Document text:
******************************

Readers are cautioned that the foregoing lists of factors are not exhaustive. Additional information on these and other factors that could affect our operations or financial results are included in reports on file with applicable securities regulatory authorities and may be accessed through the SEDAR+ website (www.sedarplus.ca).

These forward-looking statements are made as of the date of this press release and we disclaim any intent or obligation to update publicly any forward-looking information, whether as a result of new information, future events or results or otherwise, other than as required by applicable securities laws.

This press release contains future-oriented financial information and financial outlook information (collectively, "FOFI") about our forecast 2025 capital expenditures, including the allocation to our unconventional and conventional assets; the portion of our free cash flow that will be generated by our conventional wells in 2025; our forecast for net debt of approximately $1 billion (0.5 times Debt to EBITDA) upon close of the PGI transaction; our forecast for $1.6$1.7 billion of funds flow in 2025 at US$70/bbl WTI and $2.50/GJ AECO; that at US$70/bbl WTI our 2025 Viking program is expected to have an average per well payout of only eleven months; that recent wells in the Frobisher formation are forecasted to achieve capital payout three times in the first three years of production; and our forecast for commodity prices in 2025; all of which are subject to the same assumptions, risk factors, limitations, and qualifications as set forth in the above paragraphs. The actual results of operations of Whitecap and the resulting financial results will likely vary from the amounts set forth herein and such variation may be material. Whitecap and its management believe that the FOFI has been prepared on a reasonable basis, reflecting management's best estimates and judgments. However, because this information is subjective and subject to numerous risks, it should not be relied on as necessarily indicative of future results. Except as required by applicable securities laws, Whitecap undertakes no obligation to update such FOFI. FOFI contained in this press release was made as of the date of this press release and was provided for the purpose of providing further information about Whitecap's anticipated future business operations. Readers are cautioned that the FOFI contained in this press release should not be used for purposes other than for which it is disclosed herein.

******************************

Data records:

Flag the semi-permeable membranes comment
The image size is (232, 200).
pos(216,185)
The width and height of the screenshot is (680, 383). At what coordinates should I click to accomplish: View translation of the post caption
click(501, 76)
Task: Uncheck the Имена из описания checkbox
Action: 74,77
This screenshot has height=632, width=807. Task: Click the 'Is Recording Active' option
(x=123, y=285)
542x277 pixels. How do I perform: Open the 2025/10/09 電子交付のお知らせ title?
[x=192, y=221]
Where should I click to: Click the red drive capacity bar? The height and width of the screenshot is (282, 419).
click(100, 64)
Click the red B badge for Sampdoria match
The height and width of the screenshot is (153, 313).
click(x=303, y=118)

******************************

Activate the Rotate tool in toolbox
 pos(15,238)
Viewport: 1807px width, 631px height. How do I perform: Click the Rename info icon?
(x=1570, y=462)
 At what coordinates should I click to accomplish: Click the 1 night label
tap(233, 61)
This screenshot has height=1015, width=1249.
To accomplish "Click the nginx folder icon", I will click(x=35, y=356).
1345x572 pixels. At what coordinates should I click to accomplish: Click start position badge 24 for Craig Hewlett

******************************

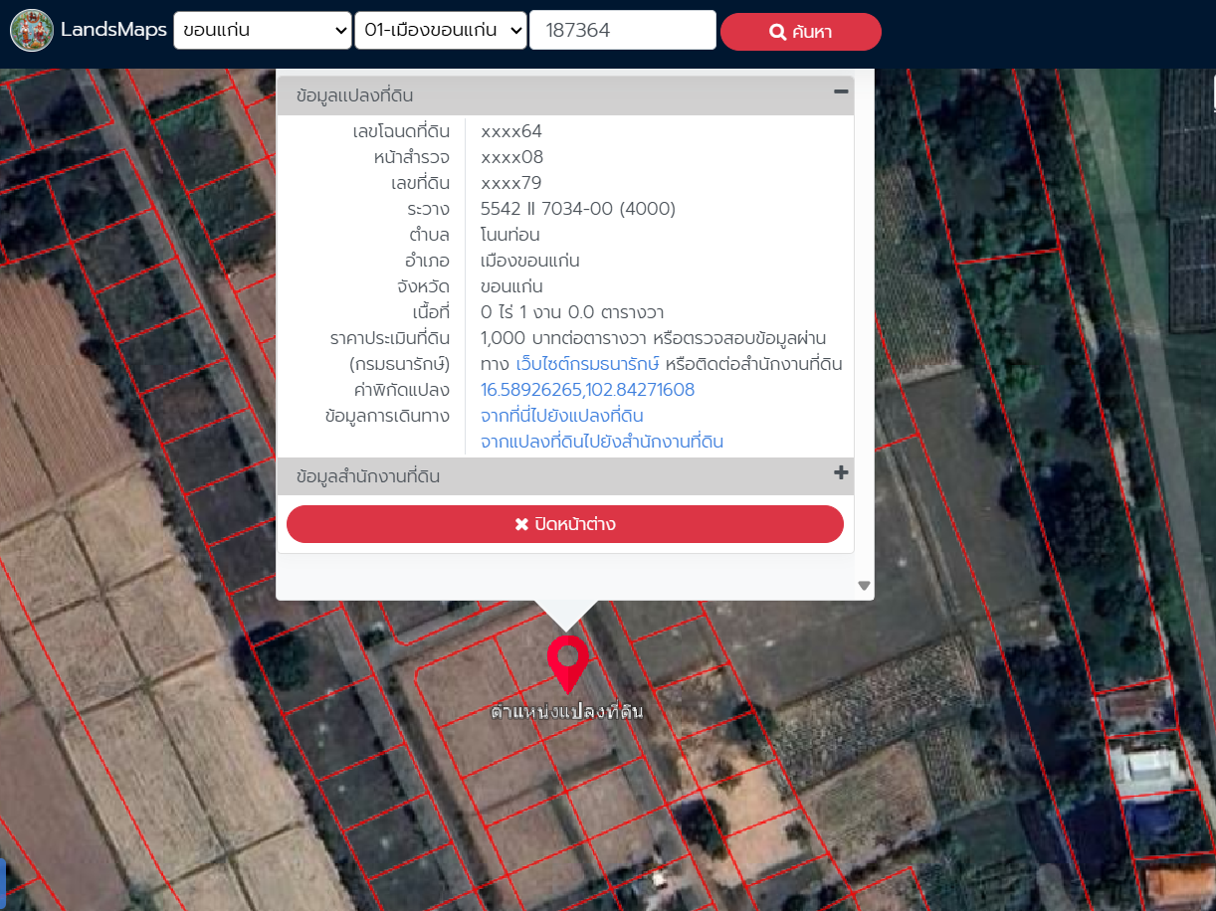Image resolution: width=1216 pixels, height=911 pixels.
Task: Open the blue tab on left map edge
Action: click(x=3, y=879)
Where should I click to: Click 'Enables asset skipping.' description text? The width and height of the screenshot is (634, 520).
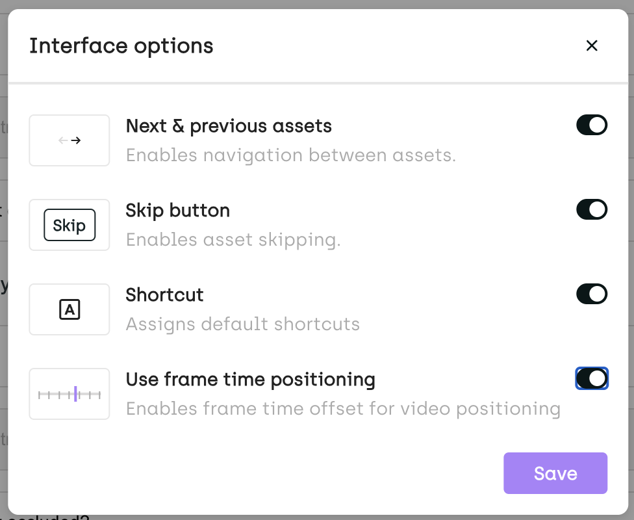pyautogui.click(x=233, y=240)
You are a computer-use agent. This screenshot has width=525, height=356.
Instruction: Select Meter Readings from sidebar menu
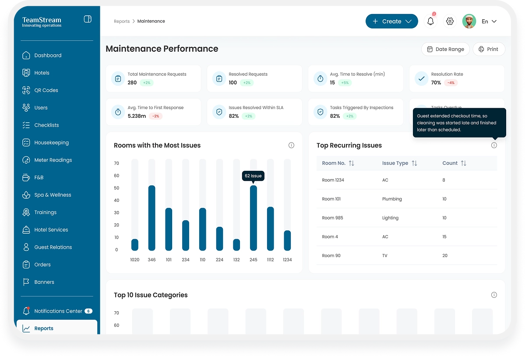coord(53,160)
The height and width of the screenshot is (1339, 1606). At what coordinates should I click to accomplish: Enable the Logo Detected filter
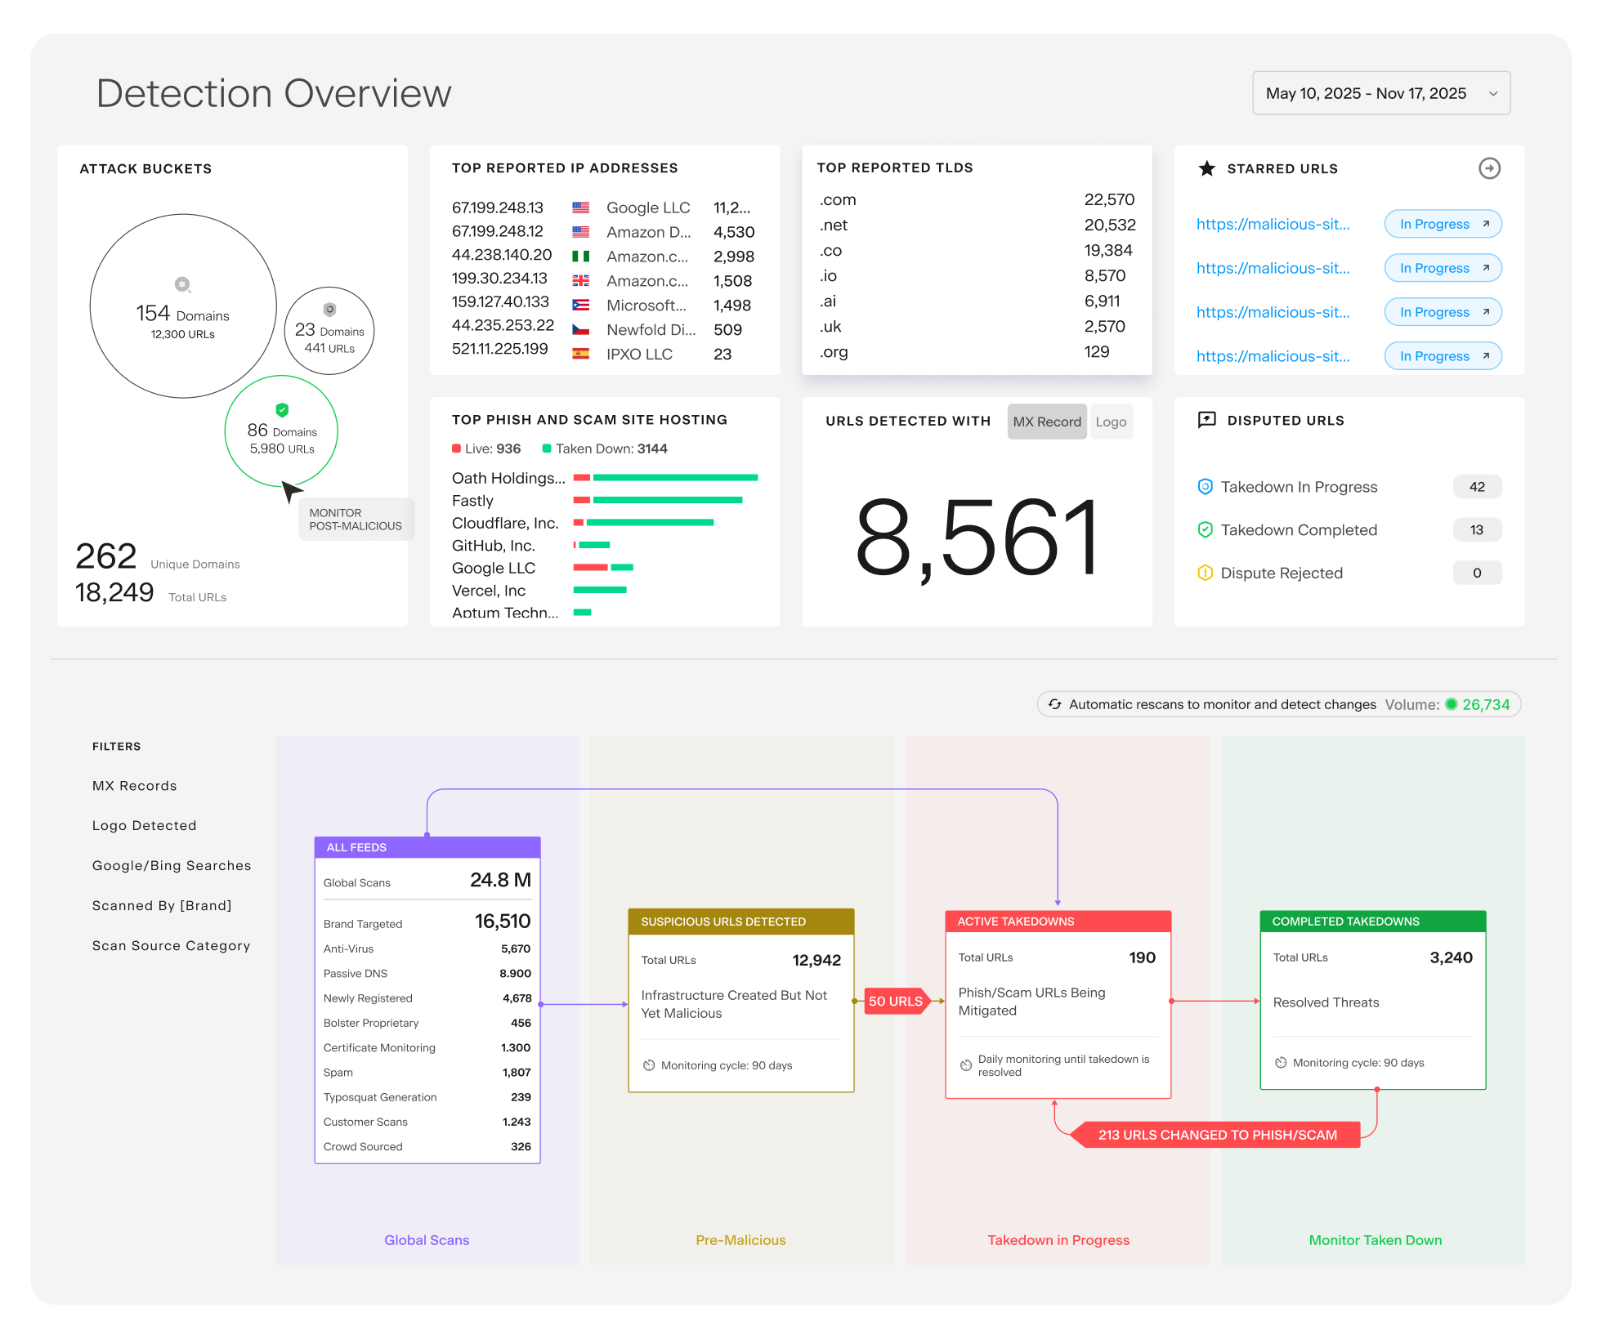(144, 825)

******************************

Your task: Quote the forward-looking information text word for word, starting with "Readers are cautioned that the foregoing" and going on through "applicable securities laws.".

Worked solution:
Readers are cautioned that the foregoing lists of factors are not exhaustive. Additional information on these and other factors that could affect our operations or financial results are included in reports on file with applicable securities regulatory authorities and may be accessed through the SEDAR+ website (www.sedarplus.ca).

These forward-looking statements are made as of the date of this press release and we disclaim any intent or obligation to update publicly any forward-looking information, whether as a result of new information, future events or results or otherwise, other than as required by applicable securities laws.